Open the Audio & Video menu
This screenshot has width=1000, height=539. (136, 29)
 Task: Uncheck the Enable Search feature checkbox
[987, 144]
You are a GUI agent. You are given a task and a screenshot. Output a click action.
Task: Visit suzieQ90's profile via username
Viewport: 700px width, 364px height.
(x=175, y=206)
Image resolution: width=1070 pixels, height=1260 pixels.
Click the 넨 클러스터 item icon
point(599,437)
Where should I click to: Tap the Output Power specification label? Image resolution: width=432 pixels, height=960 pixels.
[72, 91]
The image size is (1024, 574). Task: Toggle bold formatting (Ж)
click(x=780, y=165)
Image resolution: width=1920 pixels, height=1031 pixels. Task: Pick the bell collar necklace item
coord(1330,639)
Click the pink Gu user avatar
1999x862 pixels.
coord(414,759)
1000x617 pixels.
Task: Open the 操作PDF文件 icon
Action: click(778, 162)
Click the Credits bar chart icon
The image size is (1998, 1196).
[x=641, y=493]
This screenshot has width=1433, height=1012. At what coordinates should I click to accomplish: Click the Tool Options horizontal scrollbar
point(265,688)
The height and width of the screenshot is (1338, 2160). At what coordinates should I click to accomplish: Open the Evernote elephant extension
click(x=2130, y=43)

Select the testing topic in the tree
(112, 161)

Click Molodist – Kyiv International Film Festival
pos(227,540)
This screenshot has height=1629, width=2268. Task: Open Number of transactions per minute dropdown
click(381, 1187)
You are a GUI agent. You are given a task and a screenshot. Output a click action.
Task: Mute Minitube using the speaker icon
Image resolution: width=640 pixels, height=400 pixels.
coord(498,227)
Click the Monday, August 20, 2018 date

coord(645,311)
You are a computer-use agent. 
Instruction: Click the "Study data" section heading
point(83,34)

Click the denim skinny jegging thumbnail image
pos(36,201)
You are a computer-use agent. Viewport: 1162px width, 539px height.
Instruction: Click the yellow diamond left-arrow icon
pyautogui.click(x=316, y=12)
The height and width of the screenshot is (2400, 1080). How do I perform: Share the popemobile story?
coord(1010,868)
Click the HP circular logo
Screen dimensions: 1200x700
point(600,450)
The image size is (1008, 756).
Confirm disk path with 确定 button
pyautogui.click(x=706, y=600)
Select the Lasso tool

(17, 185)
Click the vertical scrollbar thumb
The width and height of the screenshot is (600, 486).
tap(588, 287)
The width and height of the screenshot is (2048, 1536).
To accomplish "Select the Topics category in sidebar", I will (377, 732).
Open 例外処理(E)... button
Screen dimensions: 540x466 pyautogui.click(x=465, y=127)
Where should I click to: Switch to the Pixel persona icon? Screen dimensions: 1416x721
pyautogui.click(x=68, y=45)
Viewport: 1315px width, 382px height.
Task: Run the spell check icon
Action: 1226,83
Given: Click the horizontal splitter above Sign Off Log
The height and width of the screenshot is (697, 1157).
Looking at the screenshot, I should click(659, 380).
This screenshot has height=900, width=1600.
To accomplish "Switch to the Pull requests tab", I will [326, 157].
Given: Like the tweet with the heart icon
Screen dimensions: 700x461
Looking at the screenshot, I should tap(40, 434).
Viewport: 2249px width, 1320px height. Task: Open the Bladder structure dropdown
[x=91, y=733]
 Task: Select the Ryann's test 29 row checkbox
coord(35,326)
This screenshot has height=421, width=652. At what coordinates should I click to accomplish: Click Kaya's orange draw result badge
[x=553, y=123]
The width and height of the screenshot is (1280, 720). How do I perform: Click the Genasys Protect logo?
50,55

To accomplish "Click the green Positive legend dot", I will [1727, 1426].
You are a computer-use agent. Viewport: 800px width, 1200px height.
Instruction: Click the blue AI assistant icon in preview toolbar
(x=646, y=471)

....

Work instructions: Copy the listing above word for word, starting at the line with "will [1727, 1426]." and continuing through its final line.

Answer to this problem:
To accomplish "Click the green Positive legend dot", I will [1727, 1426].
You are a computer-use agent. Viewport: 800px width, 1200px height.
Instruction: Click the blue AI assistant icon in preview toolbar
(x=646, y=471)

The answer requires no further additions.